Input material:

========================

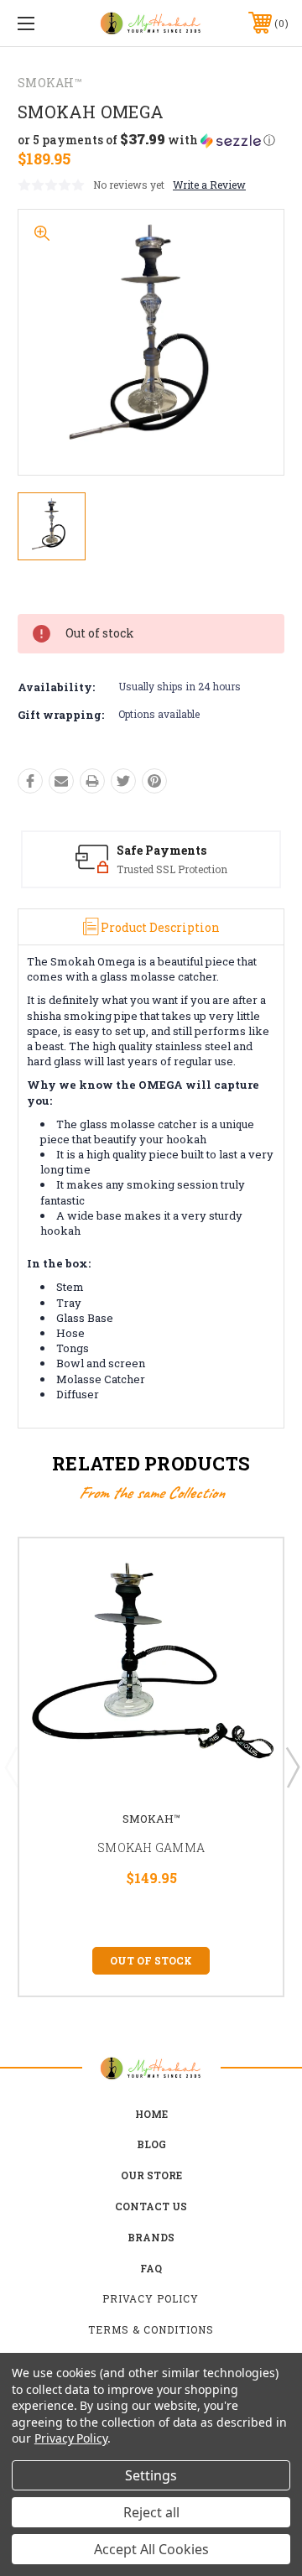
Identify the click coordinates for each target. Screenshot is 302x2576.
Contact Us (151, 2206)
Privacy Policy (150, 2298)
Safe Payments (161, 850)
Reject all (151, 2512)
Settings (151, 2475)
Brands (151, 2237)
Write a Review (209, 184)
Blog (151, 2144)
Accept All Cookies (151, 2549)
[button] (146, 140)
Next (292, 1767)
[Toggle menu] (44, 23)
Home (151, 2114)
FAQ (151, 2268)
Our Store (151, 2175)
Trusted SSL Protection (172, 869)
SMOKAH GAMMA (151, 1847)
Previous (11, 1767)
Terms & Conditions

========================

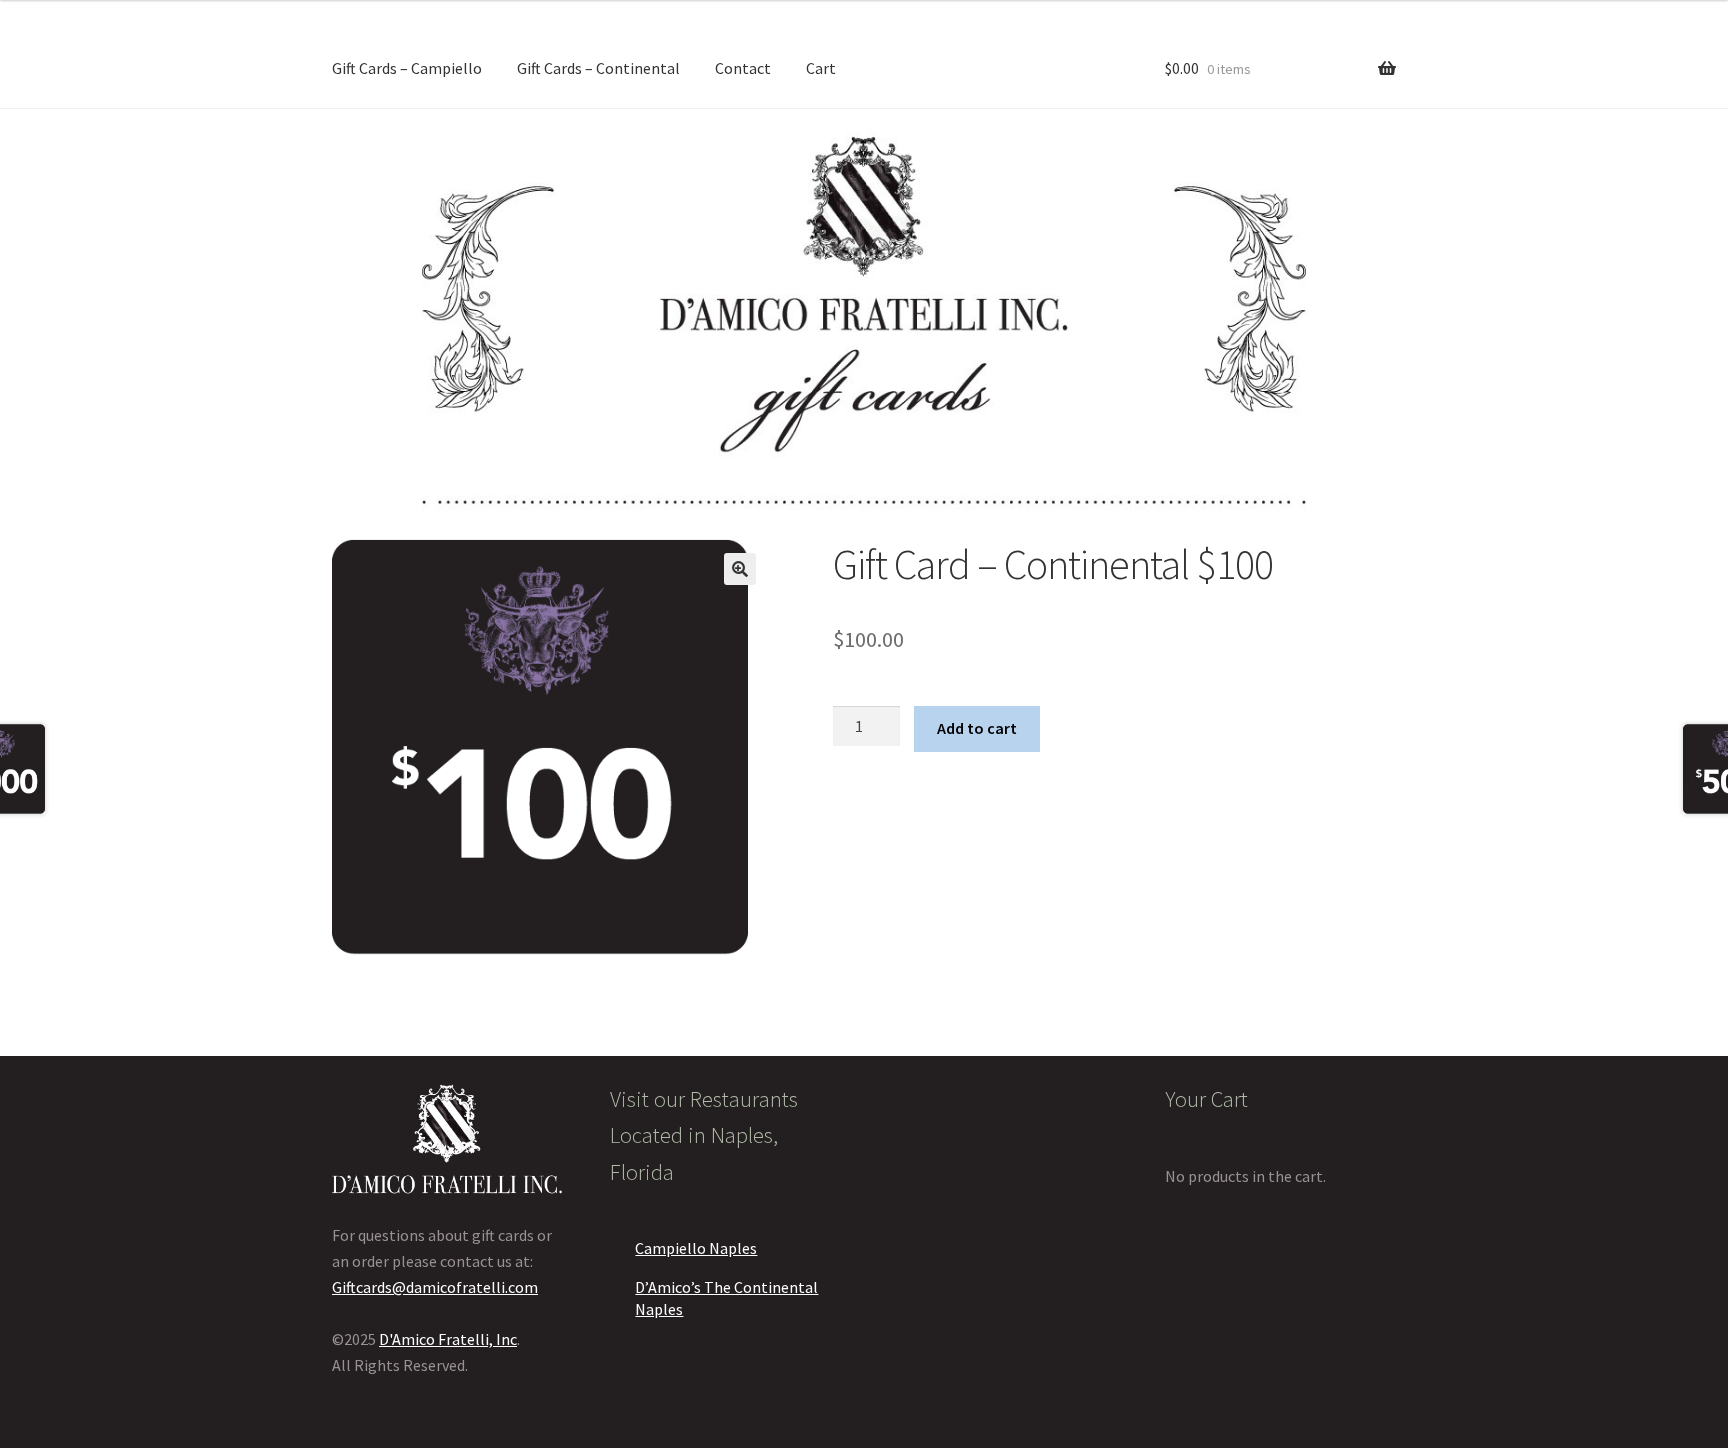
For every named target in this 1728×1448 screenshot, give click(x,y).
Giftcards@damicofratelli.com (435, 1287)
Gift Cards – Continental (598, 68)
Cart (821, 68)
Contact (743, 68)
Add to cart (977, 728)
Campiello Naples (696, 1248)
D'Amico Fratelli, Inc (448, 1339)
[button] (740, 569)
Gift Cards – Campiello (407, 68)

========================

Problem details:
All lines above containing the string "Campiello": copy each one.

Exercise answer:
Campiello Naples (696, 1248)
Gift Cards – Campiello (407, 68)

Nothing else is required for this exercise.